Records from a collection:
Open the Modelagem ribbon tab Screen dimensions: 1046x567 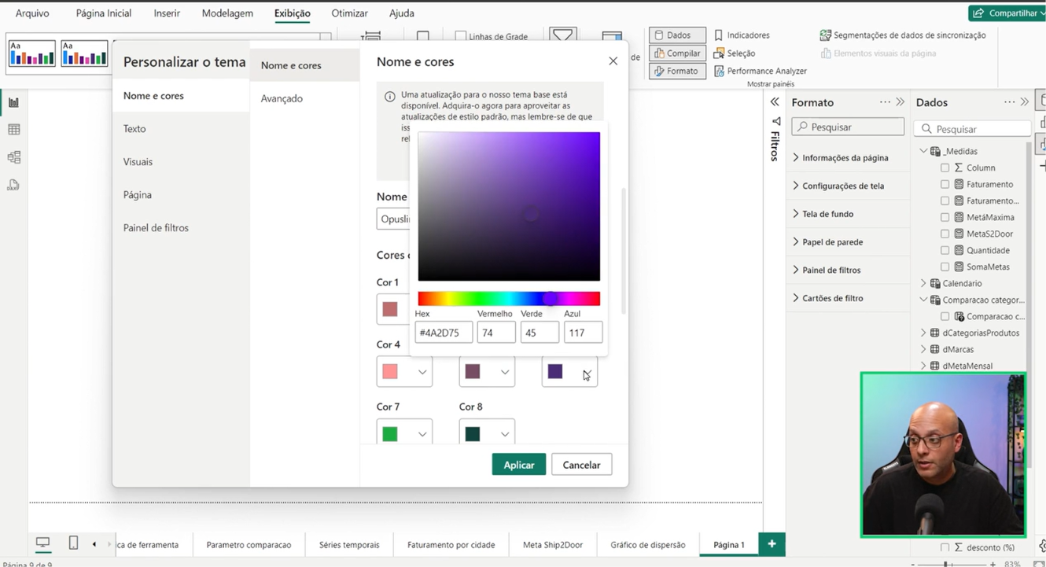(x=227, y=13)
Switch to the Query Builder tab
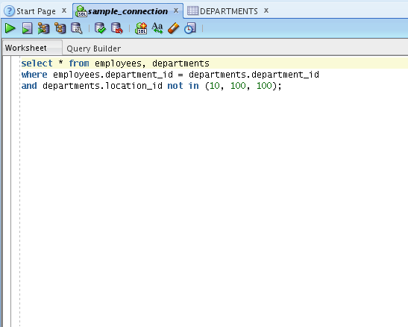This screenshot has width=408, height=327. [94, 49]
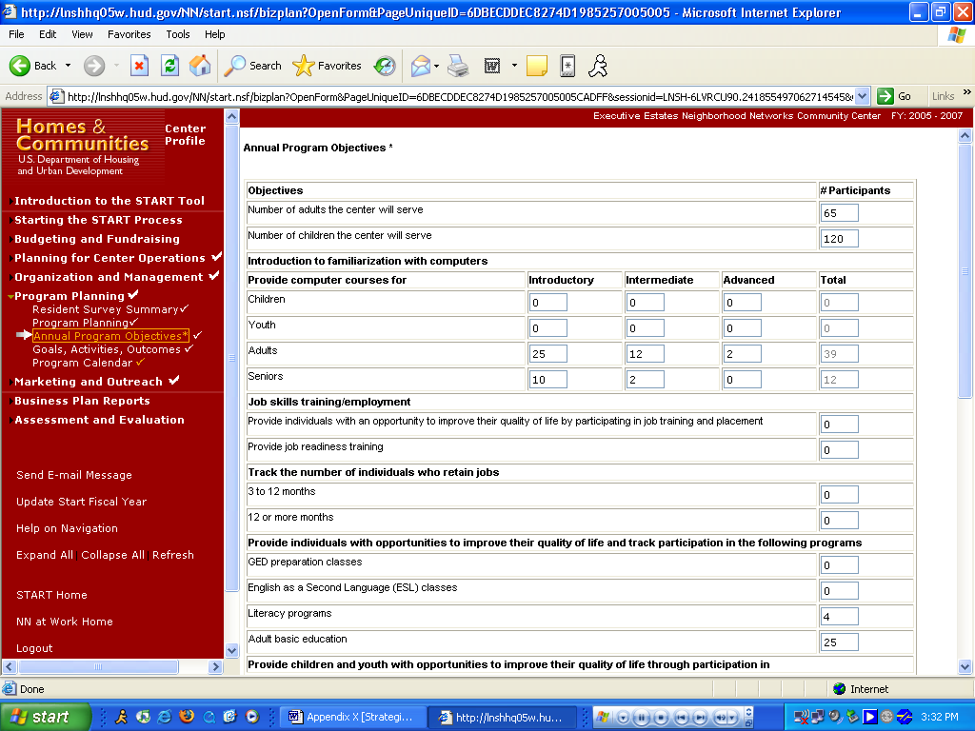Go to the browser Home page icon
The image size is (975, 731).
point(200,66)
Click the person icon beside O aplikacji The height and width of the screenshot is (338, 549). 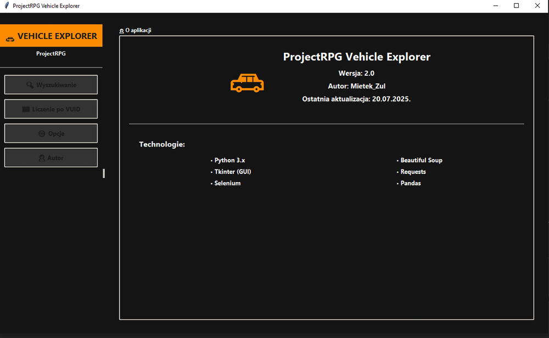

TRY IT: Word for word, retype the lines from the one with "Switch to the Query Builder tab" through the final line of the data, both included. No pictures belong in the copy.

ANSWER TO THE EXERCISE:
Switch to the Query Builder tab
This screenshot has width=408, height=327. [94, 49]
Go to the browser Home page icon
The image size is (975, 731).
point(200,66)
Click the person icon beside O aplikacji The height and width of the screenshot is (338, 549). 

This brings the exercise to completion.